> **Excerpt from a dataset**
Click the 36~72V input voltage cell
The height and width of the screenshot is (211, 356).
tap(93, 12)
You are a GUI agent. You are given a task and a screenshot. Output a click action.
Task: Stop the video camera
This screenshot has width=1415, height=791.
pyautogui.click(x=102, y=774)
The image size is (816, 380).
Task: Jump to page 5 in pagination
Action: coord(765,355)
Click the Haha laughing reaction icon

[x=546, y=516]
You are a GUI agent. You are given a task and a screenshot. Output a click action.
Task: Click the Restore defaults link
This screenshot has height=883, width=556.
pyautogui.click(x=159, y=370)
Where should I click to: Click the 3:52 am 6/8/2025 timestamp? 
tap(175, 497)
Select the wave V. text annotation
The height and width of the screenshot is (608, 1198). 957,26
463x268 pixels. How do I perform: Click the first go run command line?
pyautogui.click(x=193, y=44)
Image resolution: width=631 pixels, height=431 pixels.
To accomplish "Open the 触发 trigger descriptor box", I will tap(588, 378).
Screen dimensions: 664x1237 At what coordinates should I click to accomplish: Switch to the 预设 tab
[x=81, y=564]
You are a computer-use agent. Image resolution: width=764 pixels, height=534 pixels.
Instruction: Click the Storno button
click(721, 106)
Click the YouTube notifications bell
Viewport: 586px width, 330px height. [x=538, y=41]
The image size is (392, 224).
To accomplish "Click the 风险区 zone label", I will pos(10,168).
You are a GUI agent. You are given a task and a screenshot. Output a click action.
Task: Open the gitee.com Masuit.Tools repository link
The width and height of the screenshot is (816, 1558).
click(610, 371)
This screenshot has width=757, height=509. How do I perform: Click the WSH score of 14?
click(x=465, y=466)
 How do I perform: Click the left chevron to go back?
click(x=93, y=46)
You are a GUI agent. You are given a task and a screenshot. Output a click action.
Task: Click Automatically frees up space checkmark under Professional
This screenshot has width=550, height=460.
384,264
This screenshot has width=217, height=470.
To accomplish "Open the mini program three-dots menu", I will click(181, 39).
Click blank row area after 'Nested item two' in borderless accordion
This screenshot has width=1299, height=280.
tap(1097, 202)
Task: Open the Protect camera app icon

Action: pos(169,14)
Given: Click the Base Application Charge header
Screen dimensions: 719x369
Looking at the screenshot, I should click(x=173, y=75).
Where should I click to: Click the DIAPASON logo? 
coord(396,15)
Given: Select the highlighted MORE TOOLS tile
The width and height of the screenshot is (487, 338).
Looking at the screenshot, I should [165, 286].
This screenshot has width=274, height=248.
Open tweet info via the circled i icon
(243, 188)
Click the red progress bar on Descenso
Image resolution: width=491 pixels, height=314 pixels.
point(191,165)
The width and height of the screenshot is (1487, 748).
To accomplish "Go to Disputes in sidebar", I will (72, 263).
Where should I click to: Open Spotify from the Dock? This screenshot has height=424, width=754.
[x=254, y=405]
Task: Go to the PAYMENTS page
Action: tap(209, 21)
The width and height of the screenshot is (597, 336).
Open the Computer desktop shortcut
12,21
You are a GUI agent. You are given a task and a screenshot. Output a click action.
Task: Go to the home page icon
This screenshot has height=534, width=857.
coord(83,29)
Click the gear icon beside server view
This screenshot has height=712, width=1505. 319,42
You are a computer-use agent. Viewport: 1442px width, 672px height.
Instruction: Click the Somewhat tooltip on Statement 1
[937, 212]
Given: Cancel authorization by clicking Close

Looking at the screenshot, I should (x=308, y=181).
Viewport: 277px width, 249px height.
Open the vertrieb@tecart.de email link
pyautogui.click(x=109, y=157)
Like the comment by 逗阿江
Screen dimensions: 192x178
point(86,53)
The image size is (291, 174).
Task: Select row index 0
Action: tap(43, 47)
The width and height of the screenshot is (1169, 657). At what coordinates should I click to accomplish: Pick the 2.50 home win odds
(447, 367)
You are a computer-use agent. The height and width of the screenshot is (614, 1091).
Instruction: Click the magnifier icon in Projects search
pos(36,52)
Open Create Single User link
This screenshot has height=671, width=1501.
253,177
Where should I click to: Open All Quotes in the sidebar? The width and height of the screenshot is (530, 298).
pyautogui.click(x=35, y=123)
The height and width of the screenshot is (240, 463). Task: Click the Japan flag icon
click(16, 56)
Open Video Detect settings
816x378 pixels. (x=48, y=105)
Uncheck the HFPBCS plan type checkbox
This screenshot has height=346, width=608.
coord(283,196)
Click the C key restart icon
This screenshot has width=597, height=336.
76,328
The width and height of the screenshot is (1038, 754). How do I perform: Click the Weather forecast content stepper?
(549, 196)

> **WHAT THE EXERCISE ASKS**
Count the lines in the rows above that contain the string "should", treating uppercase and lowercase as different. Reply with the number alone.

> **REPLY TO THE TASK**
9